Beatriz Milhazes – uma explosão de formas e cores

 

Formas coloridas marcam a obra da pintora, gravurista e ilustradora Beatriz Milhazes. Influências globais e locais se mesclam no seu trabalho, mas a artista defende que as respostas para seu interesse nas coisas e comportamentos só podem ser encontrados no Brasil. Essa busca pode surgir no delírio das cores e formas do carnaval no Rio, a melancolia da Bossa de Jobim, ou nas calçadas de Copacabana, projetadas por Burle Marx. Suas fontes são variadas: as obras de Tarsila do Amaral, que misturavam influências europeias com formas indígenas, as combinações de cores de Matisse, as estampas de Emilio Pucci, retratos de Frida Khalo e as jóias feitas por Miriam Haskell para Carmen Miranda.

No início de sua carreira, utilizava a colagem de tecidos nas pinturas. No final dos anos 1980, começou a desenhar os contornos das flores e mandalas em folhas de plástico transparente, colorindo-as com tinta acrílica e retirando-as depois de secas, e muitas vezes, reutilizando em outras obras. . É por isso que muitas vezes aparecem formas idênticas em diferentes pinturas. Explica a artista: “Eu gosto da textura lisa resultante, a maneira em que a pintura parece congelada no tempo”.

Entre 1999 e 2012, Milhazes multiplica as suas experiências com os outros modos de expressão: desde 1996 também produz serigrafias; livros de artista, desde 2002; colagens desde 2003, projetos envolvendo arquitetura desde 2004 e obras tridimensionais desde 2010, que iniciaram e criações para a companhia de dança de Marcia Milhazes, sua irmã.

Na próxima quinta-feira, Beatriz inaugura a mostra Panamericano, no Malba, com curadoria de Frédéric Paul, como parte das comemorações do Mês do Brasil na Argentina, organizada pela Embaixada do Brasil. A exposição traz 30 pinturas de sua produção recente, além de uma intervenção cênica criada especialmente para a galeria no segundo piso do museu. As peças vem, em sua maioria, de coleções no Brasil e EUA.

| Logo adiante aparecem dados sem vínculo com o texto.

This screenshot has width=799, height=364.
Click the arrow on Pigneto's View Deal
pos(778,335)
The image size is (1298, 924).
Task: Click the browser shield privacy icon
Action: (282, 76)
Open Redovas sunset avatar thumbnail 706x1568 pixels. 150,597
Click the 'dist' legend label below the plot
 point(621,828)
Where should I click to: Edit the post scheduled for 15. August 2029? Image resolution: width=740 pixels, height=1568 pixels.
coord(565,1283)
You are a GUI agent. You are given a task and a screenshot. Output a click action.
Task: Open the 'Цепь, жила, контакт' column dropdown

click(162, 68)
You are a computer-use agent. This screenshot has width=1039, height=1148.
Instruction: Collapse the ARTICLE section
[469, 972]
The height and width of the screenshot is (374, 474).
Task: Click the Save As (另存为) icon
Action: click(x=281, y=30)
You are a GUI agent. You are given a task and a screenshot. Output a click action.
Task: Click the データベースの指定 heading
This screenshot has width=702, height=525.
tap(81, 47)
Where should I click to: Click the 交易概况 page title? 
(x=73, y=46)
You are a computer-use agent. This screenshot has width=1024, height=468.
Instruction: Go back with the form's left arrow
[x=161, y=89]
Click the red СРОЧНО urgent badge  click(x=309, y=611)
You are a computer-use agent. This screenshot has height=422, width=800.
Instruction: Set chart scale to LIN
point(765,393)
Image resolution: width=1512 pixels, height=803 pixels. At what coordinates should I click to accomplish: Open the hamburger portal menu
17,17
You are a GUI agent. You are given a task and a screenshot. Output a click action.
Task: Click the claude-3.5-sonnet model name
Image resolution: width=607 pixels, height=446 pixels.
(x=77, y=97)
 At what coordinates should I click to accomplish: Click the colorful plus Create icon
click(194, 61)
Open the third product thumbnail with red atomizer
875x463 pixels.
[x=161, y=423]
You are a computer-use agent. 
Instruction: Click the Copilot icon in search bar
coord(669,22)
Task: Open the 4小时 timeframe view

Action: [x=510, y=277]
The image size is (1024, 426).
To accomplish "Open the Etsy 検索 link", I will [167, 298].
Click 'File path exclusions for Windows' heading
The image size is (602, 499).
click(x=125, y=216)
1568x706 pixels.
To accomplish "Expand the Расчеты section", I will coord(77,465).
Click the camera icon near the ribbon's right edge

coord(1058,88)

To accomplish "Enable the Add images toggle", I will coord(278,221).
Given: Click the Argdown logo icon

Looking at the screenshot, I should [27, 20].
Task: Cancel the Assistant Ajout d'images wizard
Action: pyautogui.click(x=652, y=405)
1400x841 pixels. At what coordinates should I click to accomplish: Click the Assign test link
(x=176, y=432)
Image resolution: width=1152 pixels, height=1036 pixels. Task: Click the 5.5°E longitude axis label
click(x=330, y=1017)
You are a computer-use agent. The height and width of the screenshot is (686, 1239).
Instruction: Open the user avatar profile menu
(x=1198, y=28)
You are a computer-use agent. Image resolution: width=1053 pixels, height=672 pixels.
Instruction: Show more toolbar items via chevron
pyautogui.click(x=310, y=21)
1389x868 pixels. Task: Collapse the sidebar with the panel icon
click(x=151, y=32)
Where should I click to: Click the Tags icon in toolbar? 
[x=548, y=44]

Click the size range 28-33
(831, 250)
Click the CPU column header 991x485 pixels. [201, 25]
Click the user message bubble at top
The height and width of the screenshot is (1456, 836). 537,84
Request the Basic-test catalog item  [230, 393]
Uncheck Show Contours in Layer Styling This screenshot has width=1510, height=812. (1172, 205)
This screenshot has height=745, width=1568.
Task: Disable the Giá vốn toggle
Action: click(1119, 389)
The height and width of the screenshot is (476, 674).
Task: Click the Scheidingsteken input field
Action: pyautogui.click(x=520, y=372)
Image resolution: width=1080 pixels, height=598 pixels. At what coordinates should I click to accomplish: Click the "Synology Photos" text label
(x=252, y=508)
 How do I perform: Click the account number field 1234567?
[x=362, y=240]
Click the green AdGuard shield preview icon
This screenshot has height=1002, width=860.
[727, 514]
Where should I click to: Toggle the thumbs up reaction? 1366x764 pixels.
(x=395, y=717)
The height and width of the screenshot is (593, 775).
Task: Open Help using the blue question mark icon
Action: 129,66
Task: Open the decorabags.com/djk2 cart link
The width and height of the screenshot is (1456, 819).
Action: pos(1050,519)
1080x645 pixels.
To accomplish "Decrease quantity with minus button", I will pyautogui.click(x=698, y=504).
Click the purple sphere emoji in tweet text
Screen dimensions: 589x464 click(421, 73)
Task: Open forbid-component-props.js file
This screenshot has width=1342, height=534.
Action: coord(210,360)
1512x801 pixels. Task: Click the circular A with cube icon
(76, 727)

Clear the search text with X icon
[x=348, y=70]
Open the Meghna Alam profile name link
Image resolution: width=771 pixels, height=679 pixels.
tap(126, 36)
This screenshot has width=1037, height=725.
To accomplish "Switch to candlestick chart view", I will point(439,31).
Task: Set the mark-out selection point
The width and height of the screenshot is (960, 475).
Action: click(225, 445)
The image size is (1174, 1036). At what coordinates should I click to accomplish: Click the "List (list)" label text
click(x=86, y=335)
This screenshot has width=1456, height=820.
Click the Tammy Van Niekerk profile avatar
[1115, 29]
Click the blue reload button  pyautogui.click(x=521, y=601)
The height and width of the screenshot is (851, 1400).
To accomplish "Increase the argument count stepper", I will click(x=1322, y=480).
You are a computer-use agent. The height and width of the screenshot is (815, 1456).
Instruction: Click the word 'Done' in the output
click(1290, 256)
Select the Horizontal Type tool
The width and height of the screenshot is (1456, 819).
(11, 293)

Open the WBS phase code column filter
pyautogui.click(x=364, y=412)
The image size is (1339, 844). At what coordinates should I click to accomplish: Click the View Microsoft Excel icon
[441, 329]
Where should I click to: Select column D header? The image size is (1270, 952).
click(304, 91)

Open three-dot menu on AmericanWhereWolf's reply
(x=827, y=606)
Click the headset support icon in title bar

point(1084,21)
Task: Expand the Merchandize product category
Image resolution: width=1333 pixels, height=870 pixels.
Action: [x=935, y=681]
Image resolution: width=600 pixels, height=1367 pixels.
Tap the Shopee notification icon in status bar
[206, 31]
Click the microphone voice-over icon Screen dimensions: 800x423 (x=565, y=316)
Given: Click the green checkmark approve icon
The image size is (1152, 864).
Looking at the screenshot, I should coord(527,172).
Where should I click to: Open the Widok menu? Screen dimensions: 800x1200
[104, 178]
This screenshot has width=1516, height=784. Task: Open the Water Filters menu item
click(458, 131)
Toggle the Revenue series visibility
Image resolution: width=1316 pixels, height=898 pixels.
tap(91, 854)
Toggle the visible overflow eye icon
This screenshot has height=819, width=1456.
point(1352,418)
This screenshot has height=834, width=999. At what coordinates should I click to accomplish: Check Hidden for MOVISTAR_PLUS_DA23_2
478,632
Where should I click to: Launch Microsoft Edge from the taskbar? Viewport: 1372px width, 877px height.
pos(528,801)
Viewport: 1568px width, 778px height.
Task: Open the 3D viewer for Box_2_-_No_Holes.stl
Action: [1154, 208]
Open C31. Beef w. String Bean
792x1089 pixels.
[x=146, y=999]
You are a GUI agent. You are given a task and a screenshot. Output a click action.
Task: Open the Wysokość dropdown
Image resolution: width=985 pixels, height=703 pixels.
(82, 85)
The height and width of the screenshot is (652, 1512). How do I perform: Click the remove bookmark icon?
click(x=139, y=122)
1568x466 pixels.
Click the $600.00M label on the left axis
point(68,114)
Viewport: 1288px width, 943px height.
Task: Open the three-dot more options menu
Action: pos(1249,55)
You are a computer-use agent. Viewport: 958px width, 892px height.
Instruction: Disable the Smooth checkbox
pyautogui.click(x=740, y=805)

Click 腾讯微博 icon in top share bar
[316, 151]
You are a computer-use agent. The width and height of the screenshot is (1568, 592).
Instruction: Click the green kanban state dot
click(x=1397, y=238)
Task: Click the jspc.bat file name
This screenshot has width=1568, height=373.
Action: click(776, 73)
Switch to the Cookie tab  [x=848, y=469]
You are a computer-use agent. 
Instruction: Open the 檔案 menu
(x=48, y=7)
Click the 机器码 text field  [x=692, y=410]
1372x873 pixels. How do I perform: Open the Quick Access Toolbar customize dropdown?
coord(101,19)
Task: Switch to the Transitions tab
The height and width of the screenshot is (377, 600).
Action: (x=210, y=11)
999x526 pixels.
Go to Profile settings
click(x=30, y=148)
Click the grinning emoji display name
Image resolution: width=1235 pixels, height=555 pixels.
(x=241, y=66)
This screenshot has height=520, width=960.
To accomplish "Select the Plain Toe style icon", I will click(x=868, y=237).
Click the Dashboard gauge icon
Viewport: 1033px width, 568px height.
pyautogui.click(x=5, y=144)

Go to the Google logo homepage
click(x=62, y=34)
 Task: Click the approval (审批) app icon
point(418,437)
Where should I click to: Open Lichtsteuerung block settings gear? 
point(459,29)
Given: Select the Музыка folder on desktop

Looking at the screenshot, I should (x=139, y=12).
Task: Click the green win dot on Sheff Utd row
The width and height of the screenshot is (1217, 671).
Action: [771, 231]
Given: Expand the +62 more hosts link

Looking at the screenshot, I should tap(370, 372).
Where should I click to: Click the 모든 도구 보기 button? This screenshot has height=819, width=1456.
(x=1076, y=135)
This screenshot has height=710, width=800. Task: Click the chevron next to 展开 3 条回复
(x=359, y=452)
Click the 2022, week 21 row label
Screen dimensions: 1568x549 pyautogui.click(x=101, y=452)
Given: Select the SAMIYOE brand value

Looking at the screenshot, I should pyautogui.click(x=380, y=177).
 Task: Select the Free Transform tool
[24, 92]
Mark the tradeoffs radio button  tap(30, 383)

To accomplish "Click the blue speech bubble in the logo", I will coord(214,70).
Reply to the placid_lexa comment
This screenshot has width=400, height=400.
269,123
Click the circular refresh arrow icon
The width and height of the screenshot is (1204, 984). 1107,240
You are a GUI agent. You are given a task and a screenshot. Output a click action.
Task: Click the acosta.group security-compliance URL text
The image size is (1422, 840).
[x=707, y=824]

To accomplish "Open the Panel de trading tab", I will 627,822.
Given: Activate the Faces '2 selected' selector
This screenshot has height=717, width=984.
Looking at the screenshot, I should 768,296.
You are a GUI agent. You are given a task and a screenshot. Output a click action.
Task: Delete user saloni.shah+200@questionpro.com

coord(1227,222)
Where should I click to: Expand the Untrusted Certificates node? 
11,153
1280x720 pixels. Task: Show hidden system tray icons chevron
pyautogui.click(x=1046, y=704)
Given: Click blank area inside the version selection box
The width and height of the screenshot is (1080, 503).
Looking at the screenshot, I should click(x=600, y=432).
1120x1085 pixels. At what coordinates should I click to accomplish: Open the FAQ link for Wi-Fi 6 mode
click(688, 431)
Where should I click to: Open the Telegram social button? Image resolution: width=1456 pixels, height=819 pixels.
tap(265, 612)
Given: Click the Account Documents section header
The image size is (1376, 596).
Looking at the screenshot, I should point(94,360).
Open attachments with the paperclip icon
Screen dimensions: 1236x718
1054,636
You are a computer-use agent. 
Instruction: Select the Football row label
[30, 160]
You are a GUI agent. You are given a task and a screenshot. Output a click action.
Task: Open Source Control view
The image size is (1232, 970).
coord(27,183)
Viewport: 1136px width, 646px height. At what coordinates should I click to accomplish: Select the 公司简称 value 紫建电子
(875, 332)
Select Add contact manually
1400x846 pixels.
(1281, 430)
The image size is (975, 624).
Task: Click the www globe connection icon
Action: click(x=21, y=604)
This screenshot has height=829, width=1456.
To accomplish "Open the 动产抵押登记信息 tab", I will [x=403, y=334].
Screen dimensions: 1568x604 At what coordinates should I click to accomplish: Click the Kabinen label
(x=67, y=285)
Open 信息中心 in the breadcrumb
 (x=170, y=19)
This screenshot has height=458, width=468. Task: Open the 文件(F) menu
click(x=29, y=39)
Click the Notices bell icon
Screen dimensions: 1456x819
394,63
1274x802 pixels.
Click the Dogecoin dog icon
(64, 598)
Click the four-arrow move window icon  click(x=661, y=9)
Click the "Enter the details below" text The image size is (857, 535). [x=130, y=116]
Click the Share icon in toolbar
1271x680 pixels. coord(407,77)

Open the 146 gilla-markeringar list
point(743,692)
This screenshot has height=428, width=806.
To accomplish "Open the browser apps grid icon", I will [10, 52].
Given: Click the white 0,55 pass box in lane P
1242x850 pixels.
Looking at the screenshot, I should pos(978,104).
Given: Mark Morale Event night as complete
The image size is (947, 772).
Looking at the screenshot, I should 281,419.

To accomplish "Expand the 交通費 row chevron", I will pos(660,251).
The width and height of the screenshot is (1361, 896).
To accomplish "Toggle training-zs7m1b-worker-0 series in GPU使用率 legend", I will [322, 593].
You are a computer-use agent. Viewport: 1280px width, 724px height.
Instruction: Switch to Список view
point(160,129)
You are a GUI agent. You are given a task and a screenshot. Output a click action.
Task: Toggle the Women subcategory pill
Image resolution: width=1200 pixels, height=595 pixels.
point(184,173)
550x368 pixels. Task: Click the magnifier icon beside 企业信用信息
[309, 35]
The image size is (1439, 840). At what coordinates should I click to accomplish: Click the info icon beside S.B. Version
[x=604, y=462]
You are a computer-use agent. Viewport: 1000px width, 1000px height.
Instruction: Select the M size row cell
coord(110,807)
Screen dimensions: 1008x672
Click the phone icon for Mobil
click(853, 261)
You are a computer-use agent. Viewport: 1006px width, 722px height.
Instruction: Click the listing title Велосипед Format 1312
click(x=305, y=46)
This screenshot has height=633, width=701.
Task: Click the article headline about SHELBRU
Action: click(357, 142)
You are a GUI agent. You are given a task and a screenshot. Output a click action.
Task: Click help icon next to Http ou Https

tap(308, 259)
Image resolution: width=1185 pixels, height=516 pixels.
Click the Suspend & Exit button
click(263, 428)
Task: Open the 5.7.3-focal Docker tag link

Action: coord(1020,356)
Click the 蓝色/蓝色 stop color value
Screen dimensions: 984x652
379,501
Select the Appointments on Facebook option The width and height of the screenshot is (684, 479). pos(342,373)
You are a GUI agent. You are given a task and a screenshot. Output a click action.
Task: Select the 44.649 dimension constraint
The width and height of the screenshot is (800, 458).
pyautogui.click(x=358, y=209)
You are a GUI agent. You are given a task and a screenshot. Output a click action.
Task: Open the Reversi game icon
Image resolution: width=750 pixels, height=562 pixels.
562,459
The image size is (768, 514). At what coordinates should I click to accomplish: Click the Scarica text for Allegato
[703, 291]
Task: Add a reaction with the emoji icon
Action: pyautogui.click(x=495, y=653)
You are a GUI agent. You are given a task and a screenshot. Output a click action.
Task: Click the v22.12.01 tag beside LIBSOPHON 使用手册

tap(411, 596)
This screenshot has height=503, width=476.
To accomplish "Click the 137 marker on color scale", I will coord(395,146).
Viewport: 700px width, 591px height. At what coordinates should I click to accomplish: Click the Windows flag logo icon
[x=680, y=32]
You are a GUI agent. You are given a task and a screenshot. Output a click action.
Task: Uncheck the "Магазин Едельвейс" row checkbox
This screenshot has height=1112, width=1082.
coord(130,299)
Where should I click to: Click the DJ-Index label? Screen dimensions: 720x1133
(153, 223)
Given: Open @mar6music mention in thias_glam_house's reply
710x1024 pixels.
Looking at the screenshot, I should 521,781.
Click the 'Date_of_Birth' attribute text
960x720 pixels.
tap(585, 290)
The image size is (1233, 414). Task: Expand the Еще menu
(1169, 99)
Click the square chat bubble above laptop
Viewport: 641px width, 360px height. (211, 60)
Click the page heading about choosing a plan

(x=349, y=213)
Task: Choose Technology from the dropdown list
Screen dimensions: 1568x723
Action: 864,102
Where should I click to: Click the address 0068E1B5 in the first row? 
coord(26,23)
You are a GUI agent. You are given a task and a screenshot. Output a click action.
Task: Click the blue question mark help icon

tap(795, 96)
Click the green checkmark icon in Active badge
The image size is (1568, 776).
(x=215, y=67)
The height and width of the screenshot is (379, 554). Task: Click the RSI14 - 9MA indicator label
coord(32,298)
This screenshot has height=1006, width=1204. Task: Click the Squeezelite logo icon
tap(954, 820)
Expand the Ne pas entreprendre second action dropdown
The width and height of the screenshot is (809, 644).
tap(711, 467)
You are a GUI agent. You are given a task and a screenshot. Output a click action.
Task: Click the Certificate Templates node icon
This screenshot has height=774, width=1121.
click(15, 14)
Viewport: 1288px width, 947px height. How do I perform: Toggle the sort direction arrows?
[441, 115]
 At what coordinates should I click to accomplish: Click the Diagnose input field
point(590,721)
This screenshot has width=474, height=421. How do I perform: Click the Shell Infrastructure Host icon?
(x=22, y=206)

“Seu trabalho teve a ganhar reconhecimento no exterior para escapar do isolamento em que a artista, como pintora adepto de cores sem preconceitos, estava confinada ao seu país. Na verdade, ninguém tinha pintado como ela no Brasil”, afirma Paul.

Suas obras fazem parte de coleções de museus, incluindo o Museu de Arte Moderna (MoMA), Solomon R. Guggenheim Museum e do Museu Metropolitano de Arte (Met), em Nova York, e do Museu Nacional Centro de Arte Reina Sofia, Madrid, Espanha, entre outros.